A mapping of associations among the iconic inviscid (Poisson-Riemann-Bateman) Hopf-Burgers nonlinear evolution / transport partial differential equation; compositional inversion; Lagrange inversion formulas; differential identities / integrable hierarchies / conservation laws; inversion partition polynomials, in particular the refined Euler characteristic partition polynomials of the associahedra; the formal free moment partition polynomials generating the free cumulants of free probability; and shifts / translations via variables and free moments is presented in the pdf below.

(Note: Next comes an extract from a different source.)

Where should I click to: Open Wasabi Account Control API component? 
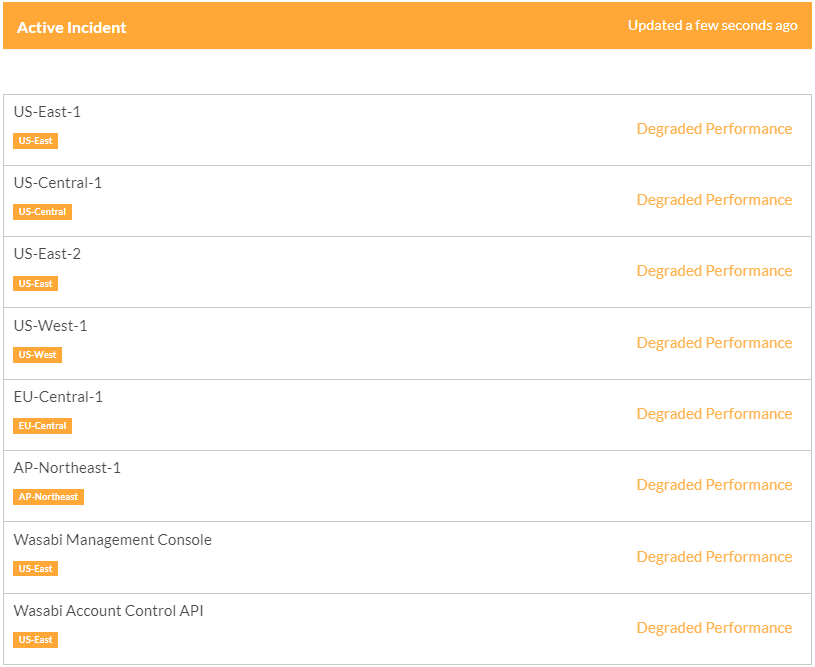coord(408,629)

The main initial impetus in exploring the above relationships was to prove the particularly interesting novel empirical observation that the partial derivative w.r.t. the distinguished moment of the free moment partition polynomials (OEIS A350499, still in the draft queue at this time), which give the formal free cumulants in terms of the formal free moments of free probability, gives the refined Euler characteristic partition polynomials of the associahedra (A133437 and A111785) with a simple numerical factor. (See also my MathOverflow question “Combinatorics for the action of Virasoro / Kac–Schwarz operators: partition polynomials of free probability theory“.) This is an analog of a result in classic probability–the partial derivative w.r.t. the moment of the classic moment partition polynomials (A127671) gives the refined Euler characteristic partition polynomials of the permutahedra (A133314, see also A049019) with a simple numerical factor. Soon it became apparent that derivatives w.r.t. all the free moments, or indeterminates of the the refined Euler characteristic partition polynomials of the associahedra, are related to inviscid Hopf-Burgers nonlinear evolution p.d.e.s.

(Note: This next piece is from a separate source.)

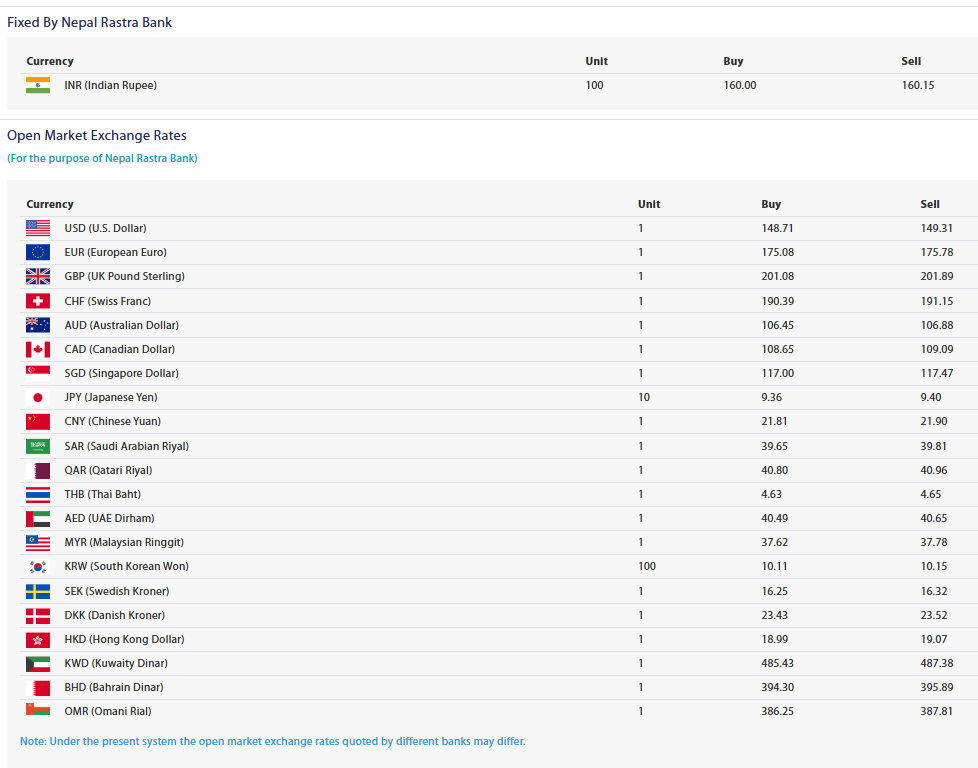The image size is (978, 768).
Task: Select the Hong Kong flag icon
Action: tap(38, 639)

Ruling the inverse universe, the inviscid Hopf-Burgers evolution equation: Compositional inversion, free probability, associahedra, diff ids, integrable hierarchies, and translation

Instances of the integrable hierarchy of diff ids / conservation laws are in the section “5.4 Deformation of flow equations” on p. 57 and in Theorem 5.4 on pp. 66 of “On Emergent Geometry of the Gromov-Witten Theory of Quintic Calabi-Yau Threefold” by Zhou.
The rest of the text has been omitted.